0

I have a JSON file name abc.json Once I opened this file there is data like in square brackets.

[{
"1" : "xxx",
"20" : "ppp",
"25" : "hhh"
}]

Here in this keys are not known. I want to add new key-value pairs, update values according to some key-value and delete some fields. I have to use com.google.code library.

Reza Ebrahimpour
  • 814
  • 6
  • 20
Aman BL
  • 1
  • 1
  • https://stackoverflow.com/questions/43255577/parse-json-with-unknown-key/43255611#43255611 – IntelliJ Amiya May 28 '21 at 04:20
  • That's great... Also can you tell me how to add new field in same JSON file which should maintain square brackets as opening and closing? Thanks in advance – Aman BL May 28 '21 at 04:30
  • Why do you want to update the JSON file? This is a non-standard use of JSON. If you are storing data, you should consider using a database, such as SQLite or Realm, instead of a JSON file. – Code-Apprentice May 28 '21 at 05:01
  • Also note that if this JSON file is stored in `res` or `asset` in your Android Studio package, you cannot update it anyway. (At least not easily) – Code-Apprentice May 28 '21 at 05:02
  • That's the correct point by @Code-Apprentice. But as it was asked by one of my friend whose organization given a task like this. They are using Java to build API. Could you please provide any way? Thanks in advance. – Aman BL May 28 '21 at 05:23
  • If you are building an API, you don't need to save the a JSON file. Typically you build up an object then serialize it to JSON directly to the HTTP response. Any modifications should be made to the Java objects before serializing them. – Code-Apprentice May 28 '21 at 19:59

1 Answers1

0

As said already in comments, there are some flaws in this architecture.
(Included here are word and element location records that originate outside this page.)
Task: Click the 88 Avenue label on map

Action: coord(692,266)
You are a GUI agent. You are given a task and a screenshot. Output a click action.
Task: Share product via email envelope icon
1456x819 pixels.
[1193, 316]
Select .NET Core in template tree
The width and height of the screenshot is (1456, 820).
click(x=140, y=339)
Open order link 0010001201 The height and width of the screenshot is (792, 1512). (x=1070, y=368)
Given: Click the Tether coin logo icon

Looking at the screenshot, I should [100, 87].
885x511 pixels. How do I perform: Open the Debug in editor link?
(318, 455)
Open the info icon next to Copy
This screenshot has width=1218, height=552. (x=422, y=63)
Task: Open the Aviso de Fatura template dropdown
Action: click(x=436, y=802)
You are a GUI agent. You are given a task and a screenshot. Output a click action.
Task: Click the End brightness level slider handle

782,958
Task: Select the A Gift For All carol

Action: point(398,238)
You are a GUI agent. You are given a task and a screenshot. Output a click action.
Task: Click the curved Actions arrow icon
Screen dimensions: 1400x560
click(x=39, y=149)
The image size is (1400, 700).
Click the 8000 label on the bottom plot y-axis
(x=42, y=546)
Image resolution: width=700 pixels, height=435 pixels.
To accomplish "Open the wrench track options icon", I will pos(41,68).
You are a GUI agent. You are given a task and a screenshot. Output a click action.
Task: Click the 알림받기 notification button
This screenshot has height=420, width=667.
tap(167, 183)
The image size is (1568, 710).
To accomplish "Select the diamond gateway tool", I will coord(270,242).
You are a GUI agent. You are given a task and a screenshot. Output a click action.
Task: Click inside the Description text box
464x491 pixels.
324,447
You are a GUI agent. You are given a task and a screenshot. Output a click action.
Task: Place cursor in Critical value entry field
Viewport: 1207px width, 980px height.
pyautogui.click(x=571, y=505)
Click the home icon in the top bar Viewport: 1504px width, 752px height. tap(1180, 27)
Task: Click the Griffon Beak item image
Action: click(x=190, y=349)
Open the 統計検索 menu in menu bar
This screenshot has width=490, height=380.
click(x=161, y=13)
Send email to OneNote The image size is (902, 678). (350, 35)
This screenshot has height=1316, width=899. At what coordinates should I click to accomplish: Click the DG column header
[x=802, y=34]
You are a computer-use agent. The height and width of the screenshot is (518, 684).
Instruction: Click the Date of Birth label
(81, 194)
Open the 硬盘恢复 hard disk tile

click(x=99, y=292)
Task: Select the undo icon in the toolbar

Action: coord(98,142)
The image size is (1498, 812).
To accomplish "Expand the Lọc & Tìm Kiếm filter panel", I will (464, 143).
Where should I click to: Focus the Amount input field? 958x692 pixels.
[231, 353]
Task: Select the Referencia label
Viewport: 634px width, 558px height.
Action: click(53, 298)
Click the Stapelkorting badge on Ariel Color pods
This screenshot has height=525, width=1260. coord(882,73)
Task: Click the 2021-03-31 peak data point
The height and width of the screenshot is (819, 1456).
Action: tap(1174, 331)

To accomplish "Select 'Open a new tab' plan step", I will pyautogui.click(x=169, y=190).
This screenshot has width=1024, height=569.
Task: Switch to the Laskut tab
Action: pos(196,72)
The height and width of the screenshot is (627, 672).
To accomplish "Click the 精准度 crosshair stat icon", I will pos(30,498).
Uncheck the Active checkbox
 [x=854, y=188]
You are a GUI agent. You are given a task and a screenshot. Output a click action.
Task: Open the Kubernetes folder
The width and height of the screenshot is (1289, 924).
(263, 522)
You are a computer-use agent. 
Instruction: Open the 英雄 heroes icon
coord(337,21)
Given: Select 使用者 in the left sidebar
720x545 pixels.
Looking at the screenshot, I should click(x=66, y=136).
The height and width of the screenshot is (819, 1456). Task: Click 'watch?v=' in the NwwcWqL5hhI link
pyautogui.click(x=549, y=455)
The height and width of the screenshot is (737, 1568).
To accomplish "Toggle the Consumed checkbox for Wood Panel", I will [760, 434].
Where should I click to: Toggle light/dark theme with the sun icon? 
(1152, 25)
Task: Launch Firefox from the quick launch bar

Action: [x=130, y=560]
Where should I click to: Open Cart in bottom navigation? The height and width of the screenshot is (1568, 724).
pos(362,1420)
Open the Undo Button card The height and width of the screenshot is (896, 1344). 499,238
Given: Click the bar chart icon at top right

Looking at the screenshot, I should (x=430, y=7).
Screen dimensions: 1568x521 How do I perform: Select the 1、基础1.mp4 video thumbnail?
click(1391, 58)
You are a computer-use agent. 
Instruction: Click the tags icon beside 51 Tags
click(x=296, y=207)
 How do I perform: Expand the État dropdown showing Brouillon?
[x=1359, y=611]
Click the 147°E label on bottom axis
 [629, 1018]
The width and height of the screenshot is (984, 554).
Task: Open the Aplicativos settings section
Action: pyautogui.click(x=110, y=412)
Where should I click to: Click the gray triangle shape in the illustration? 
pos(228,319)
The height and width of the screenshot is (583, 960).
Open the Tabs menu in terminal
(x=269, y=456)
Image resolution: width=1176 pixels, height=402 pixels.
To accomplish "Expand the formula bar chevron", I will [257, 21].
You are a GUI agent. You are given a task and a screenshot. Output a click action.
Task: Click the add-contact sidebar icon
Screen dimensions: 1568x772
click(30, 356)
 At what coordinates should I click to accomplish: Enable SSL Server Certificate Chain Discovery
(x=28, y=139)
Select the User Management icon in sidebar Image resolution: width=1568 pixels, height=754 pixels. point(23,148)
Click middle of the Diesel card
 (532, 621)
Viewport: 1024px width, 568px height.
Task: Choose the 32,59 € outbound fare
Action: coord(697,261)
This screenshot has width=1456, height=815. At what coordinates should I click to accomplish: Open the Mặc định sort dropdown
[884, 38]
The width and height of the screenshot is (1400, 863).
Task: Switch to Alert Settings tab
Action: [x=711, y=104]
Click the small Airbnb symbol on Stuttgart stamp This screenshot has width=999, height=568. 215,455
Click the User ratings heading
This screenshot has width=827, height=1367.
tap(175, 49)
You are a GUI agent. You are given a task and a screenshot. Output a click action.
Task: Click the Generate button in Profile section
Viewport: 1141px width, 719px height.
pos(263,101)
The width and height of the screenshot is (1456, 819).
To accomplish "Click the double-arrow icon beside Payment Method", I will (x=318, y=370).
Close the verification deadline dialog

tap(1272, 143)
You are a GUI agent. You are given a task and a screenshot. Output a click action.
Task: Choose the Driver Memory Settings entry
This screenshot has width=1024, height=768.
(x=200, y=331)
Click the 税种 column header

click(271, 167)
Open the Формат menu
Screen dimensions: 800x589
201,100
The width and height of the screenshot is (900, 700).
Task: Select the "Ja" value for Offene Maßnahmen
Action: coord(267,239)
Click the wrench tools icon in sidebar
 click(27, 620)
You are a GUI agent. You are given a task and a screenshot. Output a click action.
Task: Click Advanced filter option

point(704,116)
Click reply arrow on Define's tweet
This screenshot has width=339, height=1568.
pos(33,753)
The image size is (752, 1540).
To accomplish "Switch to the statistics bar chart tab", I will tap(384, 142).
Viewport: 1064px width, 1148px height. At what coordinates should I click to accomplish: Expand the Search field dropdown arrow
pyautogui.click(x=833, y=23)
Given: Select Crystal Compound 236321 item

However, as a json object is basically a Map in java, you can use jackson lib to deserialize the json, add a value in the map and serialize it again with jackson. See the code below :

import com.fasterxml.jackson.core.JsonProcessingException;
import com.fasterxml.jackson.core.type.TypeReference;
import com.fasterxml.jackson.databind.ObjectMapper;
import org.junit.jupiter.api.Test;

import java.util.List;
import java.util.Map;


class ObjectMapperTest {


    @Test
    void test_json_array_of_map() throws JsonProcessingException {
        String jsonAsString = "[{\"1\":\"xxx\",\"20\":\"ppp\",\"25\":\"hhh\"}]";

        ObjectMapper objectMapper = new ObjectMapper();
        List<Map<String,String>> deserialized = objectMapper.readValue(jsonAsString, new TypeReference<>() {
        });
        deserialized.get(0).put("myNewKey", "myNewValue");

        System.out.println(objectMapper.writeValueAsString(deserialized));
    }

}

This gives you the following output :

[{"1":"xxx","20":"ppp","25":"hhh","myNewKey":"myNewValue"}]
Stanislas Klukowski
  • 307
  • 2
  • 8